What every diabetes care and education specialist knows

Every diabetes specialist understands that some things can’t be fixed overnight. They know that racism, like diabetes, isn’t cured. Racism is embedded in the policies and structure of the United States. What many people don’t realize is that racial discrimination is one of eight identified ways individuals accessing healthcare experience bias, stigma or discrimination. They include race, religion, sex, gender, age, ability, size and socioeconomic status.

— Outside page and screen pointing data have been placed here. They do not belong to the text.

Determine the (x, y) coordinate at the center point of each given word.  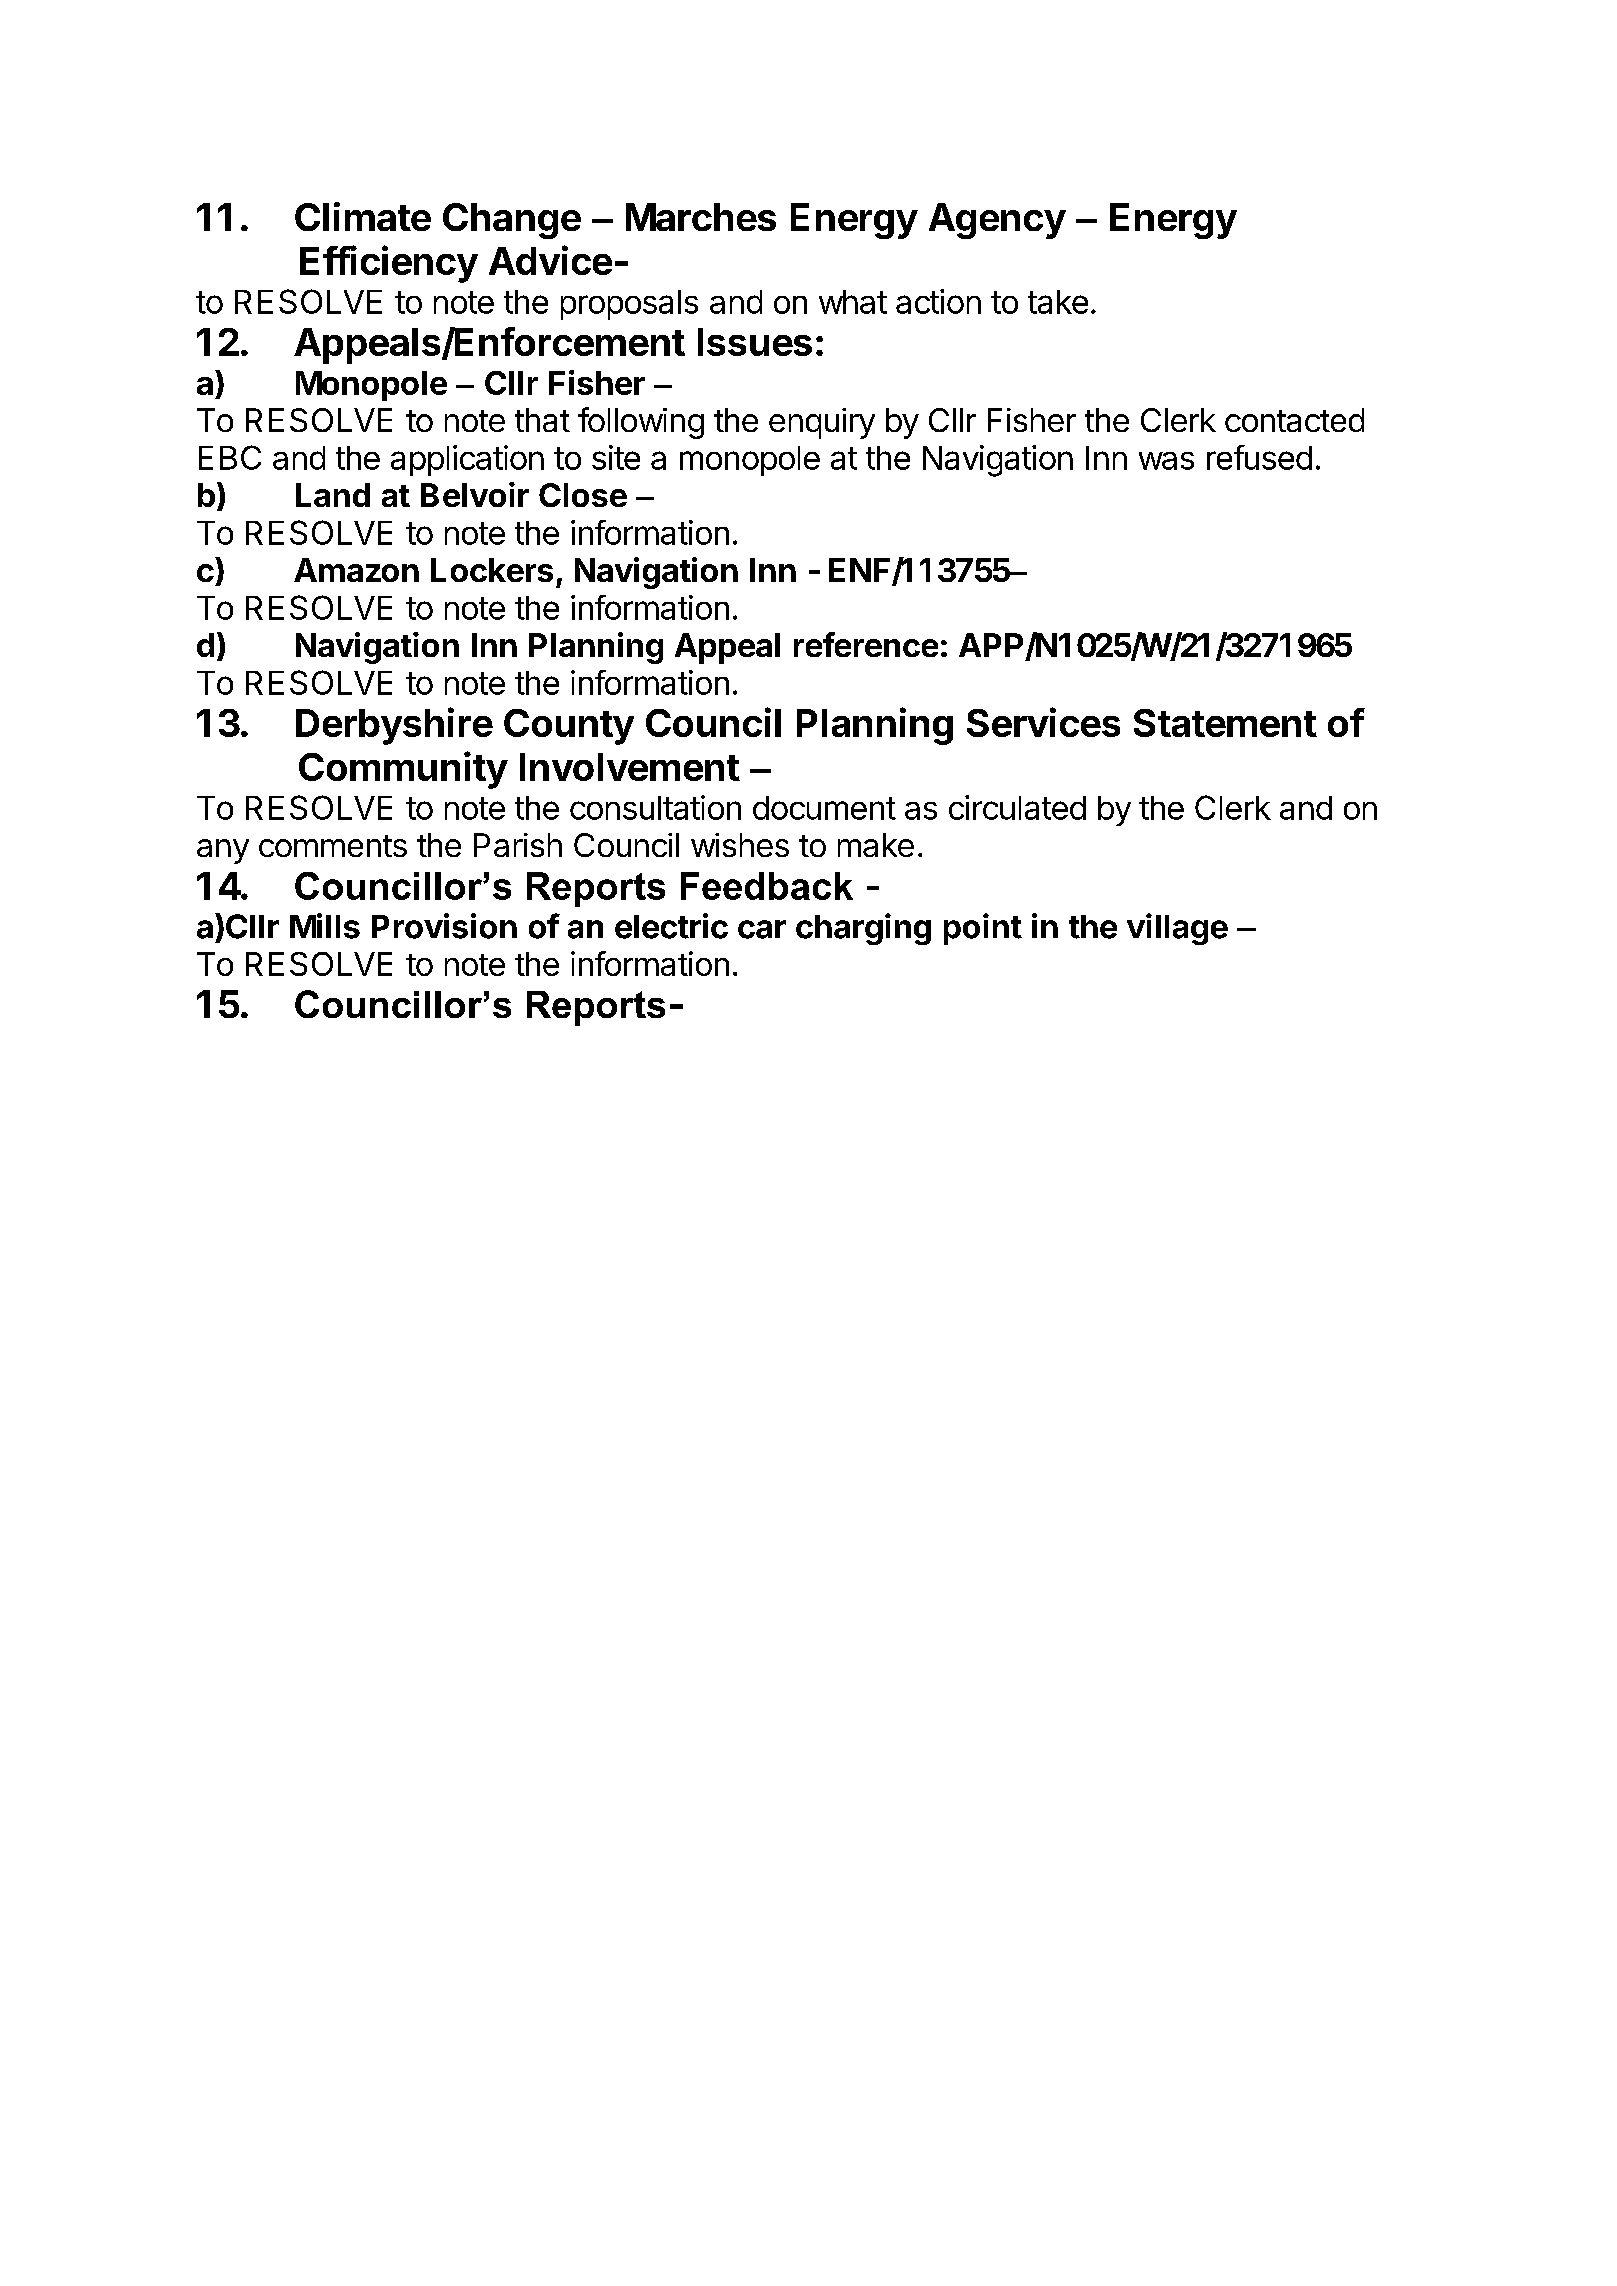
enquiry (822, 423)
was (1166, 461)
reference (866, 644)
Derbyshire (394, 726)
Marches (701, 217)
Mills (325, 926)
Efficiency (389, 264)
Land (333, 495)
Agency (997, 221)
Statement (1225, 723)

As diabetes care and education specialists, we are trained in person-centered care, but we must now shift our lens to see the larger system which supports and contributes to racism and health disparities such as those seen with COVID-19. We need to acknowledge how these harmful systems negatively impact the individuals that we serve and how we can dismantle them by supporting policies and beliefs that encourage equity.  

A path forward

As diabetes care and education specialists, we have the opportunity to take concrete action to increase social justice and promote equity in diabetes care. A few things you can do:

  1. Consider the times you have observed inequities as you’ve served people with diabetes and reflect on the ways that individuals accessing healthcare experience bias, stigma or discrimination and the consequences on their health and well-being.
  2. Learn about anti-racism practices to encourage self-awareness and action. Check out this resource list to help you build your understanding.
  3. Find out how you can breakdown access barriers and learn about equity at the ADCES20 virtual conference. This year, in addition to sessions already planned on diversity and inclusion, we will host a special racial equity day specifically focused on racial equity topics through a newly added general session keynote lecture and follow-up educational event to increase our collective awareness, understanding and ability to respond. These sessions will be open to both registered attendees and exhibitors and then shared with our broader membership community. To register, visit ADCES20.org.
  4. Engage with existing equity alliance organizations to continue your learning, update your knowledge and facilitate training and coaching in your practice to implement change. Check out organizations like Policy Link. The US Office of Disease Prevention and Health offers in the Health People 2020 document how social determinants of health are impacted by health inequity

By providing these opportunities to grow our competencies, we will pave the way for individuals who have experienced discrimination to now have access to resources to achieve the same level of health as other populations. The amazing capacity and compassion of professionals in the diabetes community provides an ability to unite our voices with social justice advocates and look at the systems that keep diabetes and oppression thriving in our country.

We believe black lives matter and we are united in our desire to dismantle systemic oppression and racism and address health disparities in America.

References

 KENDI, IBRAM X. HOW TO BE AN ANTIRACIST. VINTAGE, 2020.